Filed under: Announcement and Suggestions, Community Service Group, Concerned Sorsoganon, Education, Encouragement, Inspiration, People who inspired Us, Youth Community Service Groups, ,

Jesus L. Huenda-Damath learning math the Pinoy way

 
 

  

Jesus L. Huenda

 

Damath comes from the Pinoy checker boardgame called “dama” and mathematics. It blends local culture, education and digital technology that aim to make math teaching and learning child-friendly, challenging and interactive. In its unique way, damath boardgame ushers the Filipino school kids into the new millennium by equipping them with competitive life-long learning for understanding and ICT-fluency skills. 

 When school children play damath boardgame they also learn to explore, firm-up, deepen, and transfer to daily tasks the concepts of real numbers and its properties and operations. 

Moreover, it stimulates the children’s capability to think deeper through creative math storytelling, flowchart, concept map, tree diagram, picture riddle, haiku, cryptogram, secret code decoding, simulation, role playing, jingle or rap composing, reflection journal writing, and problem solving. 

This joyful and practical approach to contextualized teaching and learning math is the brainchild of 1981 presidential merit medal awardee teacher Jesus L. Huenda. 

As a public high school teacher in Sorsogon, Huenda always thinks of ways to optimize his talents to help others. This describes best this ordinary teacher who was cited by no less than the President of the Republic for his out-of-the-box “contribution in terms of innovative approaches in teaching and learning mathematics”. 

According to Huenda, this is how damath works: “I integrate some math concepts and numeracy skills in the indigenous boardgame of dama. In the 32 white squares (the other 32 alternately arranged squares are colored green) of the 8×8-square damath playing board, I put the symbols of mathematical operations like addition (+), subtraction (-), multiplication (×) and division (÷). The 12 damath chips for each player are divided into two sets (blue and red chips): those with zero, and even numbers with positive sign (+); while odd numbers have negative (-) sign. The two players try to capture chips by adapting the existing dama rules to numeracy skills which result to higher positive points, while evading those with lower negative points.” When the learners play damath, they aim to get higher point over the opponent. Capturing the opponent’s dama chips is strategically planned such that a player would target a chip representing high number. The game becomes a combination of strategic higher order thinking skills and basic mathematical operations. 

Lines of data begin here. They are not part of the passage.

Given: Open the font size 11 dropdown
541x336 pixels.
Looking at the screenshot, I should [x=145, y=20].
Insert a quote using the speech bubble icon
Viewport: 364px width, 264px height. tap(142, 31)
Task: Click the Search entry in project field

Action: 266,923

This strategy in teaching and learning math with Understanding by Design (UbD) framework has helped students look at Mathematics as a subject not so difficult to learn. 

“Unknowingly, the players are using the mathematical fundamentals when they play damath”, Mr. Huenda explained. “Those who used to dislike math is actually learning how to use math when he/she plays the boardgame and in the process learn the subject,” he added. 

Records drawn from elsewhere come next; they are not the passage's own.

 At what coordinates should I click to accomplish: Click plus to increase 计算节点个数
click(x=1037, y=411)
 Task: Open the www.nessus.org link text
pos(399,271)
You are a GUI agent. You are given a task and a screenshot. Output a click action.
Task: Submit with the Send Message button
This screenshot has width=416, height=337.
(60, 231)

Aside from “damath”, Mr. Huenda has also developed the “pierdi-gana” boardgame. He calls this boardgame “scidama”. This is the opposite of damath in the sense that the players’ main target is to have their dama chips consumed by their opponent in order to win. Scidama is focused on bringing about environmental consciousness among the school children. 

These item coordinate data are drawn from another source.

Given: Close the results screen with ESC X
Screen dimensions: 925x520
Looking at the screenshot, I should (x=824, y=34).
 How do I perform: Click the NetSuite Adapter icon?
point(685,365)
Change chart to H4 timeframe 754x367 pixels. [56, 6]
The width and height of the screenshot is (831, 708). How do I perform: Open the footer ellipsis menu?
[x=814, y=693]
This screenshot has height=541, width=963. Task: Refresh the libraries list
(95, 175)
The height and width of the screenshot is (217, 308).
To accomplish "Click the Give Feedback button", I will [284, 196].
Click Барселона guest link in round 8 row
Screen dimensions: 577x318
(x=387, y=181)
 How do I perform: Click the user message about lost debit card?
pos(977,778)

Literally, pierdi-gana means to let go by disposing water, fuel and energy consumption that contribute to global warming and climate change. The main objective of the players in scidama is to divest themselves of extravagant consumptions that can lead to environmental degradation. Here, the scidama chips represent kilowatt hours of electricity used, cubic meters of water consumed, liters of oil consumed, cooking gas used among others. 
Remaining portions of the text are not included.